Reading passage
To be retiring on good earnings, with millions in the bank.

To know that you are considered an authority on the sport, in a way the average punter never will be.

To realise that you are still the idol of tens of thousands, that you can do quite literally no wrong in their eyes.

To have the right to pontificate on the goings-on at all the clubs you once played for.

How nice that must be.

Not that Mr Sutton knows this … I’ve just found out that he’s been declared bankrupt. Which explains a lot.

You know what makes certain players legends, and consigns the rest to the status of “those who once played for us”?

I’ve increasingly come to believe that it isn’t goals, and it isn’t honours and it isn’t being able to sing the words of all the fans songs, and mix with them in the pubs, caging free drinks from people who’ve already paid enough to you.

No, I think the legends are the ones who have as much respect for the fans, and for the club, as the fans have for them.

That’s why a guy like Paul McStay, who played in a lousy Celtic team, with lousy players, in front of lousy crowds, is a legend and Chris Sutton will forever be “a guy who played for us once.”

I’m going to make a confession about Chris Sutton right now. I never wanted us to sign him in the first place.

When he was at Blackburn, playing alongside Shearer, I thought he was the better player of the two, for the way he laid on so many of the other’s goals. I thought he had more to his game than Shearer would in a lifetime of lifetimes, yet it was his strike partner who got all the glory.

When he went to Chelsea and flopped, I revisited my opinion. I thought that to have failed that colossally was a demonstration of how much I had underestimated Shearer and his ability to make the players around him look better than they were.

When I heard Celtic were going to offer £6 million for Sutton, I thought it was the craziest thing I had ever heard of.

I thought it a monumental risk, one that we would certainly regret.

Dermott Desmond, as it turns out, had doubts of his own, and he communicated those to Martin O’Neill, who told him, and quite rightly, to butt out, because as the manager the decision was his and he would stand or fall by it.

It turns out that I was dead wrong about Chris Sutton, in that I had changed my mind. Sutton was not simply a good player but a truly exceptional one, and playing alongside Henrik Larsson created a better partnership than those who had raved about Sutton and Shearer could have dared dream.

Chris Sutton was a great servant to Celtic, and I don’t doubt that, in a way, he loves the club.

Yet, I have grown honest-to-God tired of the way he expresses that, and I have no respect whatsoever for his decision to use the pages of a newspaper that loathes us in order to do it.

Before I get on to Chris Sutton, I want to say something about that paper.

Over the course of the last few months it has become clear, even to those who do not follow football, that there is no daily in print, in Scotland, which is quite so dishonest and unscrupulous as The Daily Record. That’s something when you consider that the competition includes The Scottish Daily Mail and The Scottish Sun.

The request
Answer these about the piece on Chris Sutton:
1. Who was Sutton's strike partner at Blackburn?
2. How much did Celtic plan to offer for Sutton?
3. Which paper does the writer call the most dishonest daily in print in Scotland?

Available data
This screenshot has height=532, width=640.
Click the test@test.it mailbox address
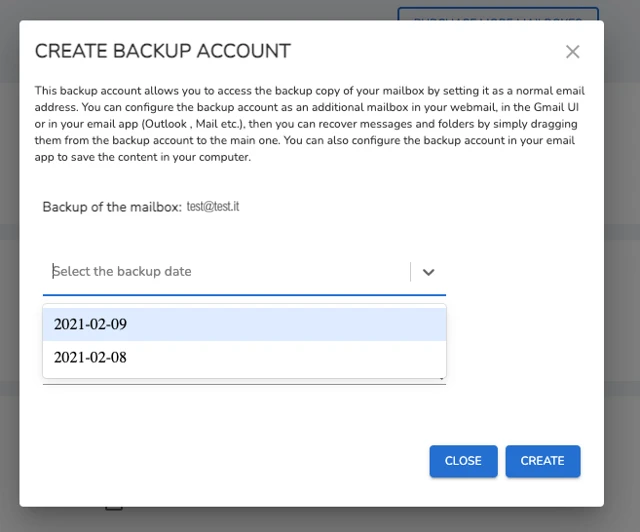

Task output
1. Shearer
2. £6 million
3. The Daily Record